«Pallacanestro non fluida né in attacco né in difesa, mi assumo la responsabilità» così il coach del Pistoia Basket nella sala stampa di Treviso
Michele Carrea descrive nitidamente la situazione del Pistoia Basket, sconfitto 87-72 a Treviso. Si assume le colpe per quello che non va, ma non le manda a dire alla squadra. «Treviso ci ha messo sotto in tutti gli elementi del gioco – esordisce -. Siamo stati timorosi e abbiamo sofferto il loro furore agonistico. È un atteggiamento inaccettabile, dobbiamo giocare con coraggio. Erano più sicuri, più determinati e andavano più veloce».
Stando ai numeri, in entrambe le zone del campo poco è cambiato rispetto alle scorse gare. La difesa ha subìto un punto meno (87 anziché 88) e l’attacco ha pasticciato. «Più di dieci volte ci siamo fermati per una dimenticanza su cosa andava fatto o perché la palla non circolava – ammette Carrea -. Mi assumo la responsabilità per una pallacanestro che non è fluida né in attacco né in difesa. Dobbiamo crescere veloce, con più senso della responsabilità».

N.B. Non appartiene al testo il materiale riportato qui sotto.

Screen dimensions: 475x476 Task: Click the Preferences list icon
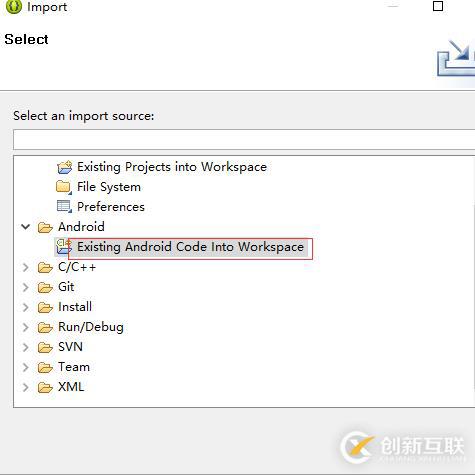(x=64, y=207)
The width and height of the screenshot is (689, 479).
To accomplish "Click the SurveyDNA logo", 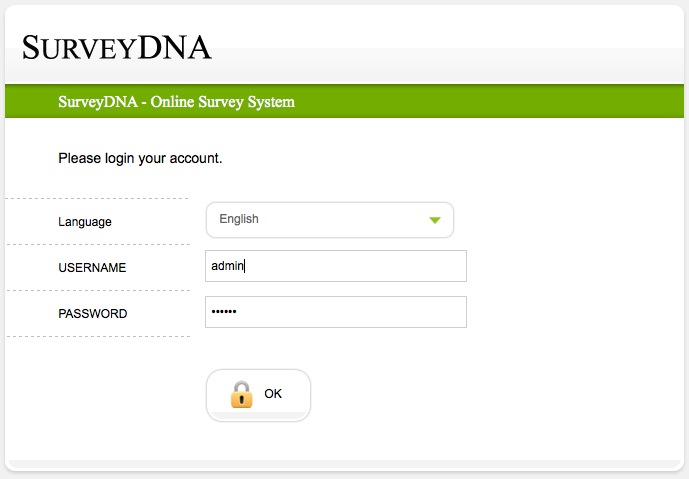I will coord(117,47).
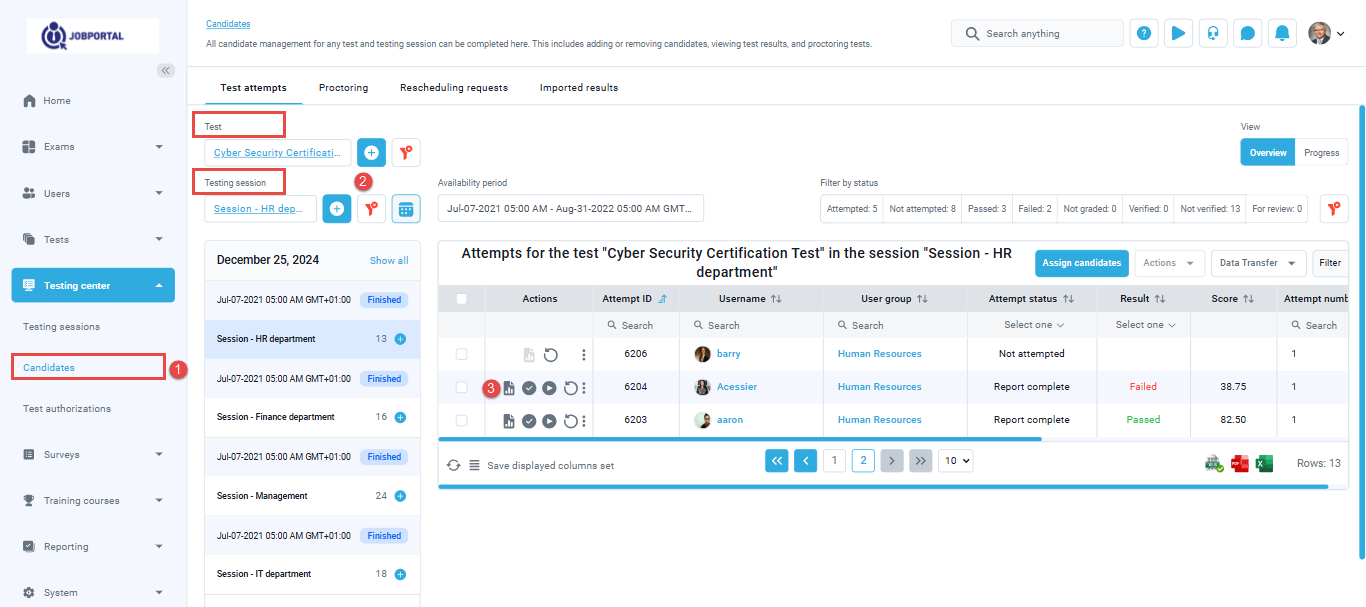Check the row checkbox for attempt 6204
This screenshot has height=607, width=1366.
pos(461,387)
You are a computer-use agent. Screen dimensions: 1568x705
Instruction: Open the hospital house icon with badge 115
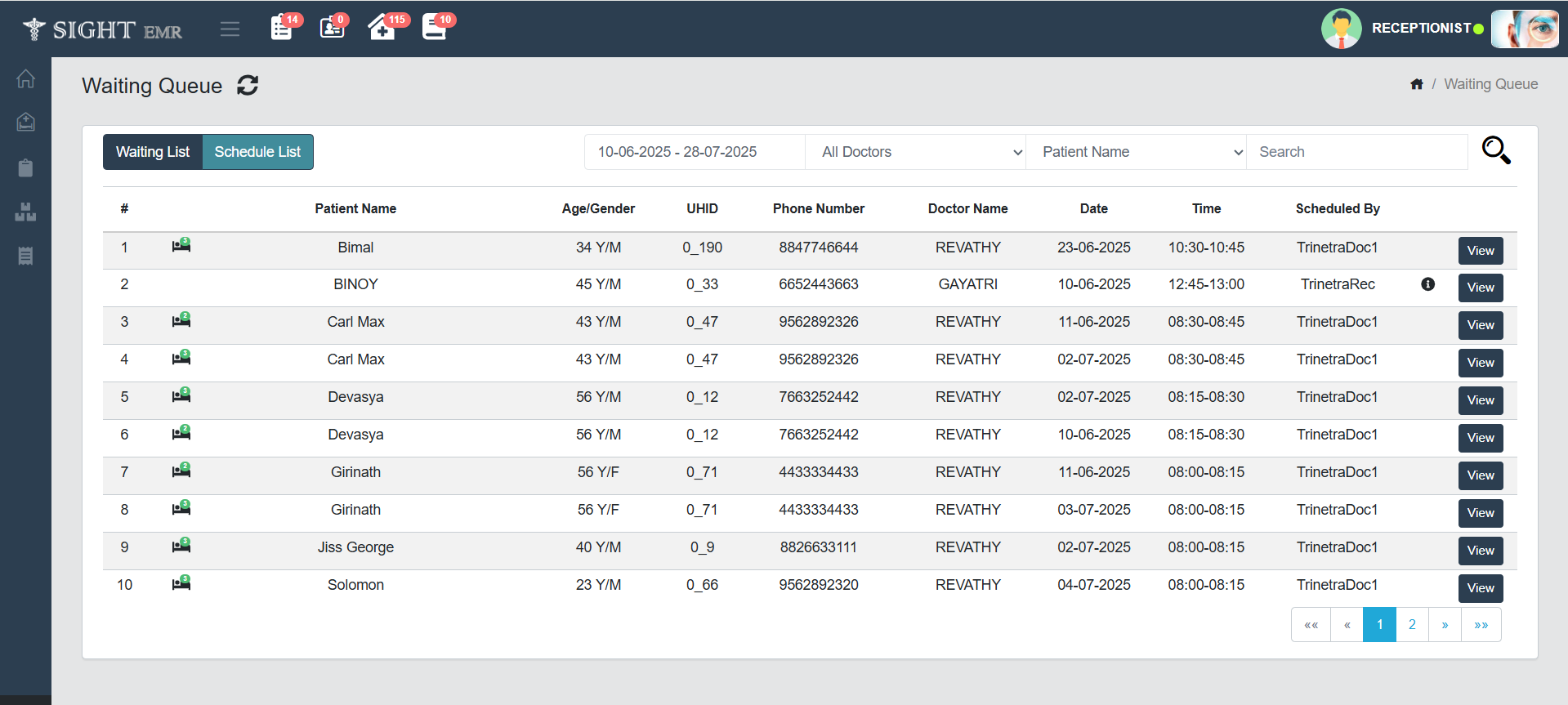(382, 28)
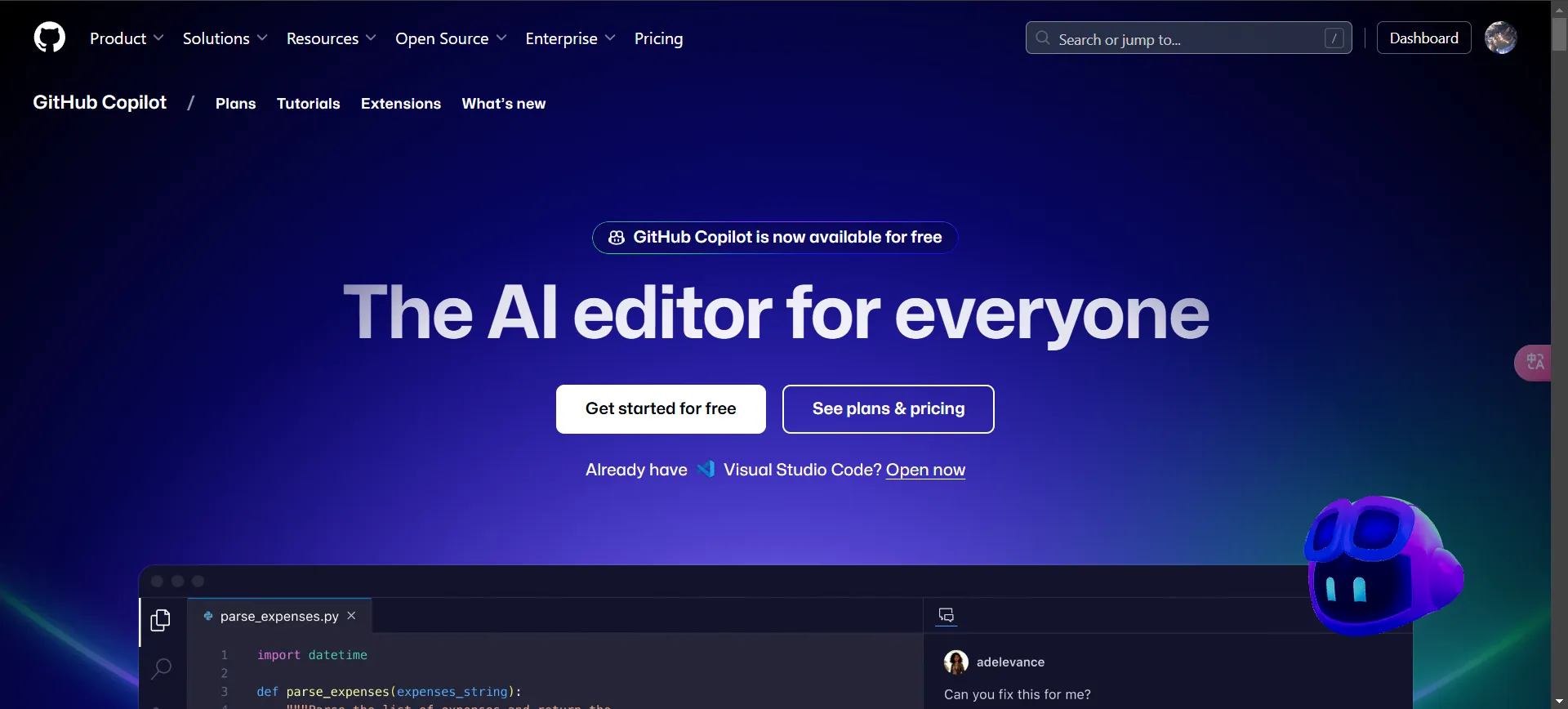Go to the Pricing page

coord(658,38)
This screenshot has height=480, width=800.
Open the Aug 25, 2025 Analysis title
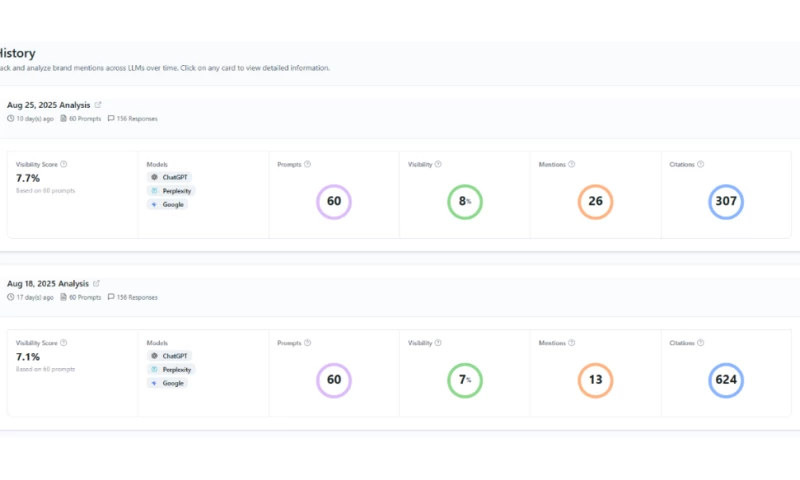(48, 105)
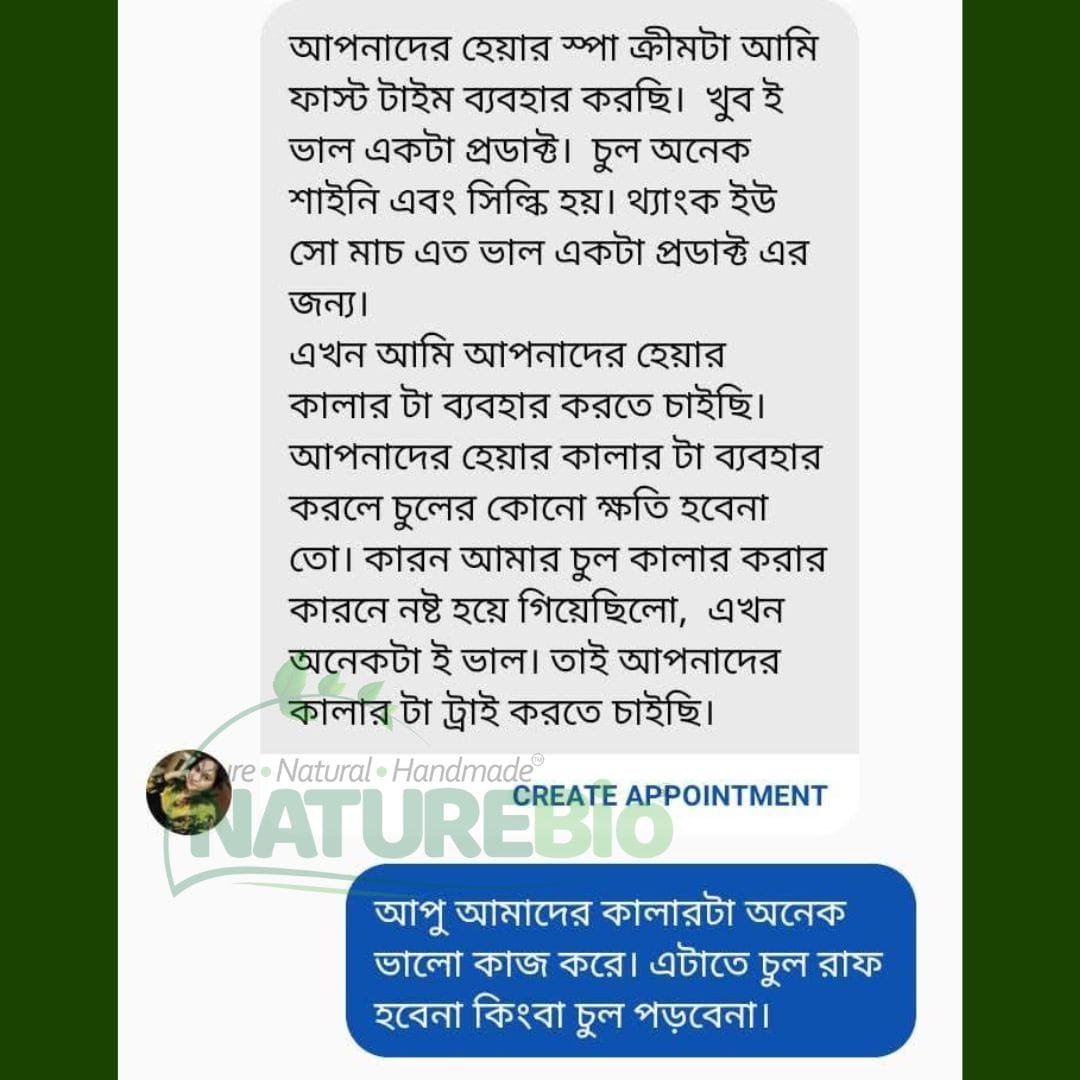Click the line 'কালার টা ট্রাই করতে চাইছি।'

click(502, 712)
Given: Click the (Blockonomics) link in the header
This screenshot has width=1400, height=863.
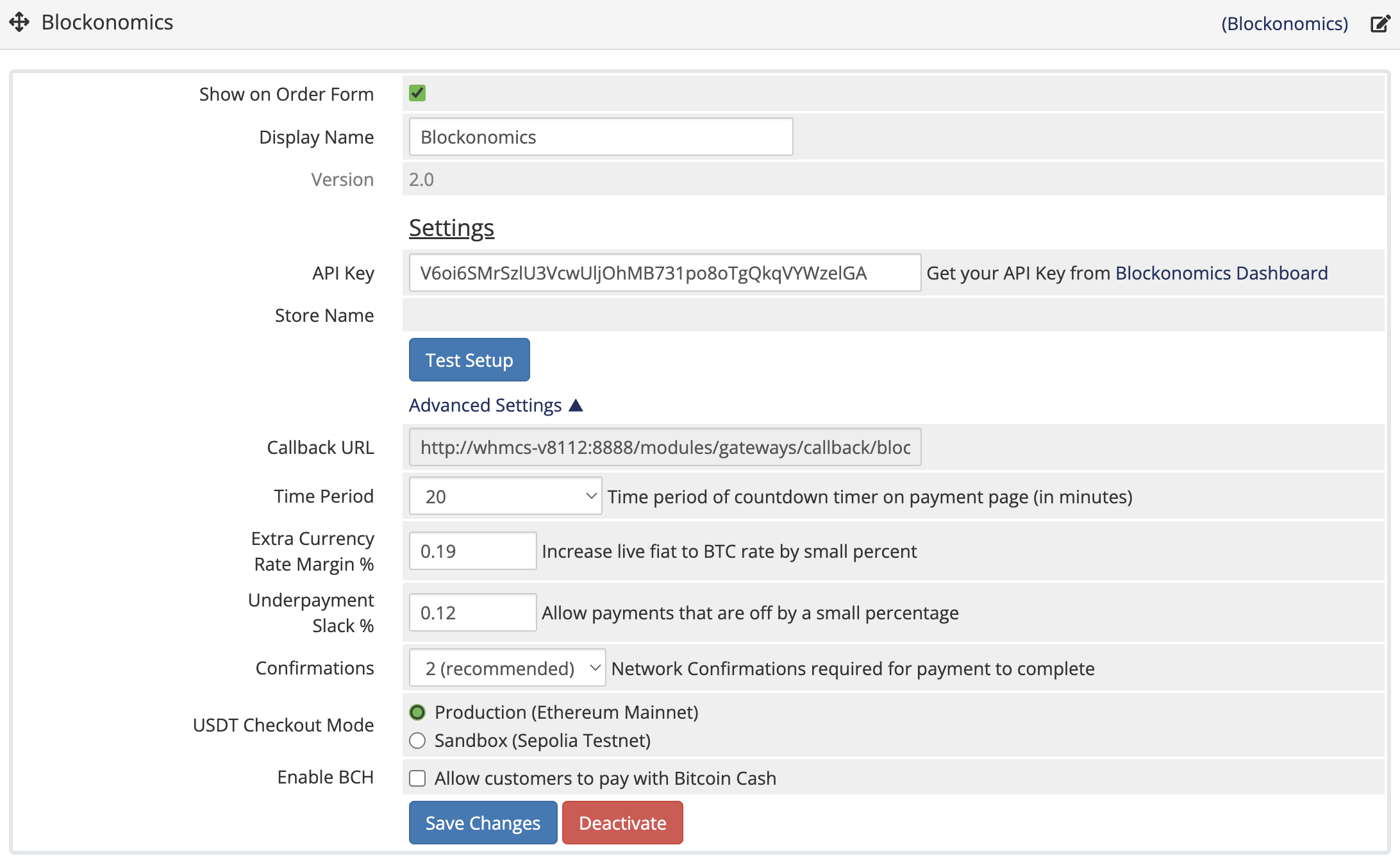Looking at the screenshot, I should [1285, 24].
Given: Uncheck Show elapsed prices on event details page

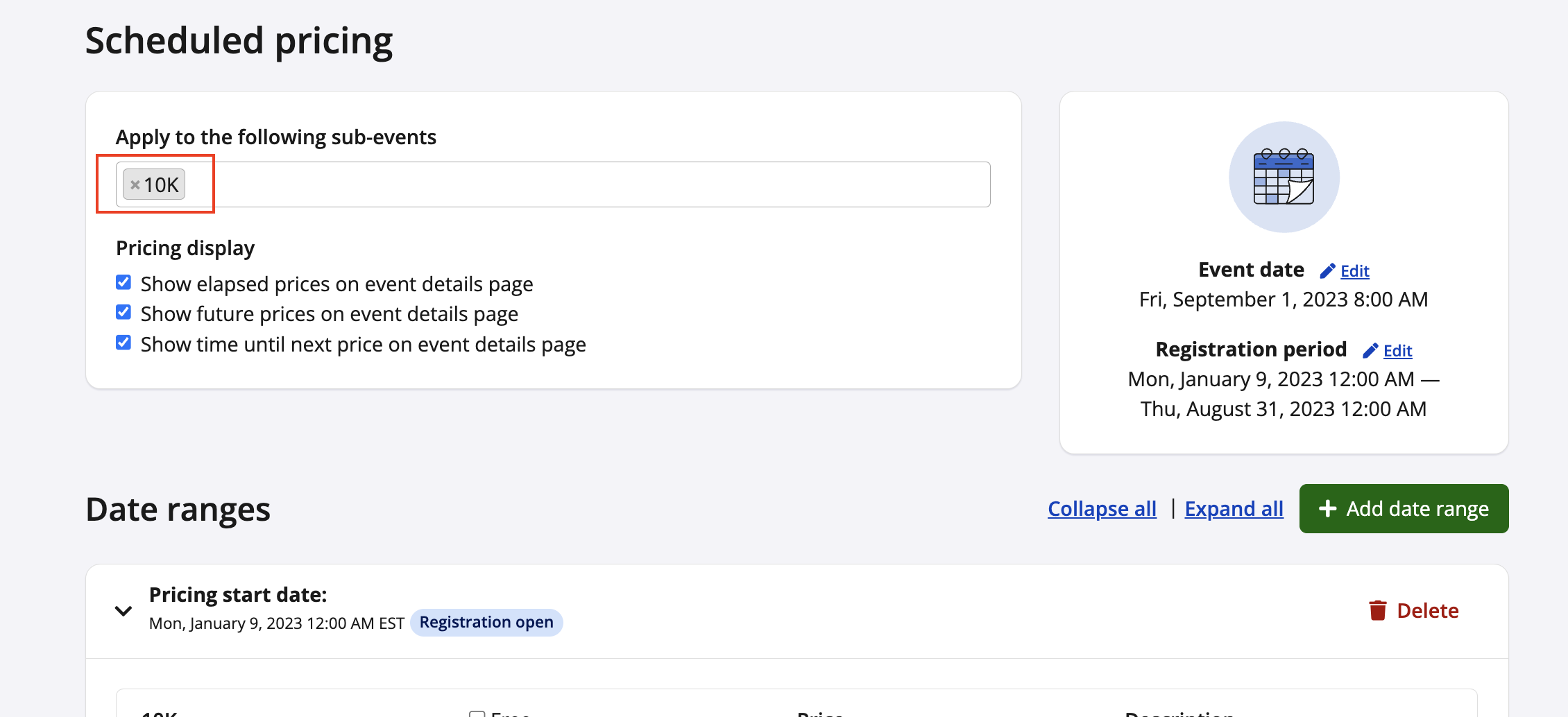Looking at the screenshot, I should click(x=123, y=283).
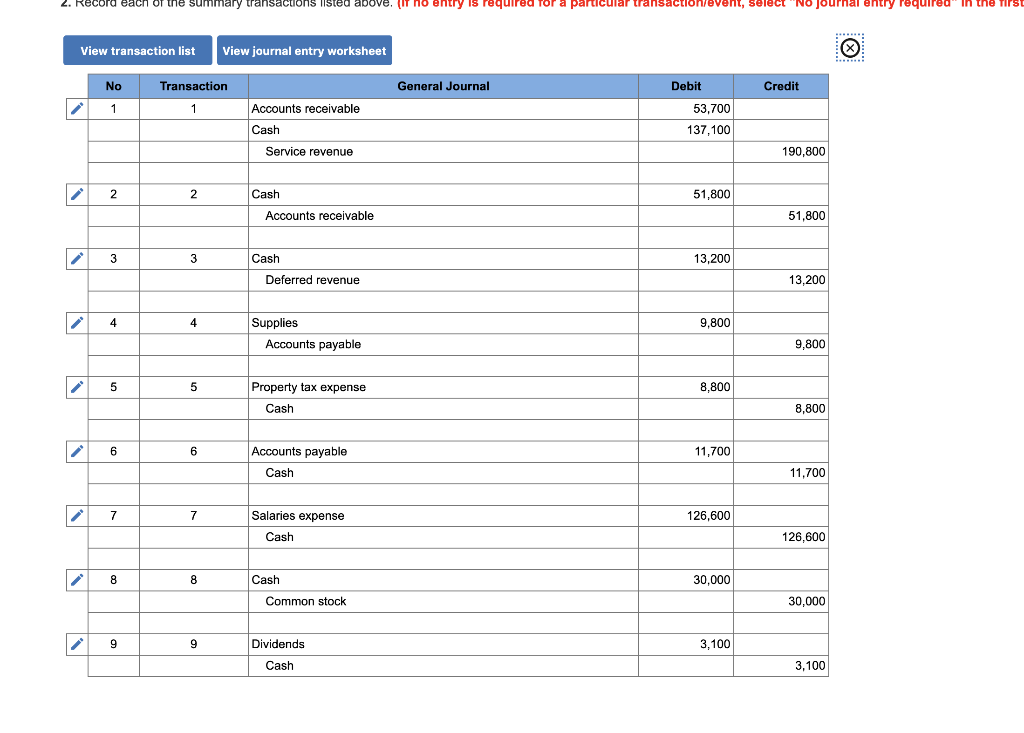The width and height of the screenshot is (1024, 733).
Task: Click the pencil icon next to transaction 5
Action: pos(76,387)

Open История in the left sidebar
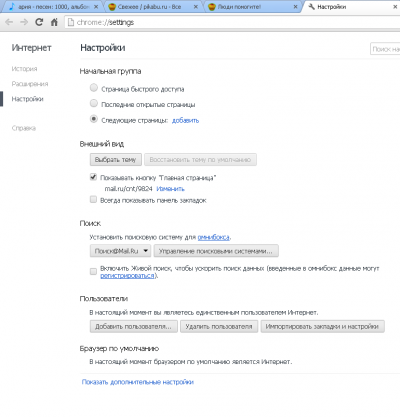(24, 69)
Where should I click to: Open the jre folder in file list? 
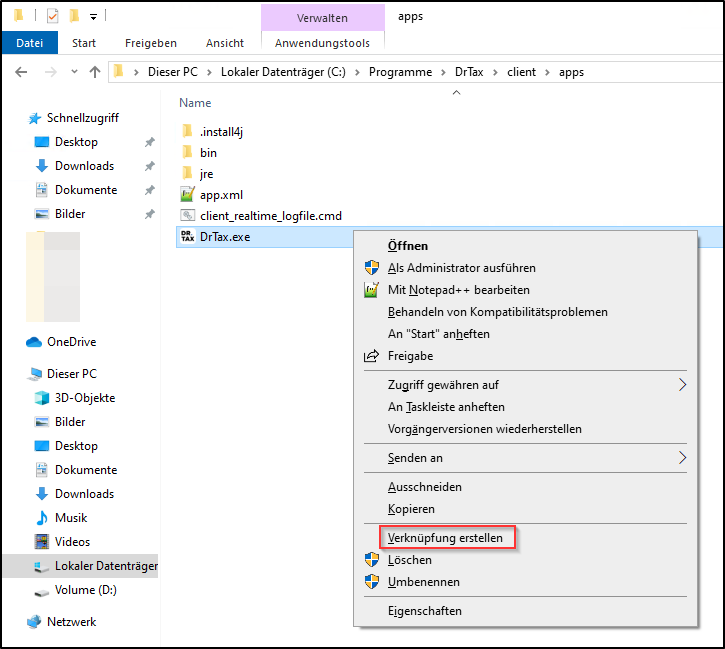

All’orizzonte si prospettano allenamenti ancora più duri, o meglio “allenanti” stando a quel che ha dichiarato l’allenatore della OriOra. «Facciamo settimane di allenamento in cui crediamo di essere al massimo, duri abbastanza e soddisfatti di come ci siamo allenati. Adesso capisco che non lo siamo. In settimana siamo abituati a un livello più basso rispetto a ciò che troviamo in campo. Siamo venuti a Treviso convinti di esserci preparati nel modo giusto, ma la facilità con cui abbiamo perso le nostre sicurezze dimostra che non era affatto così».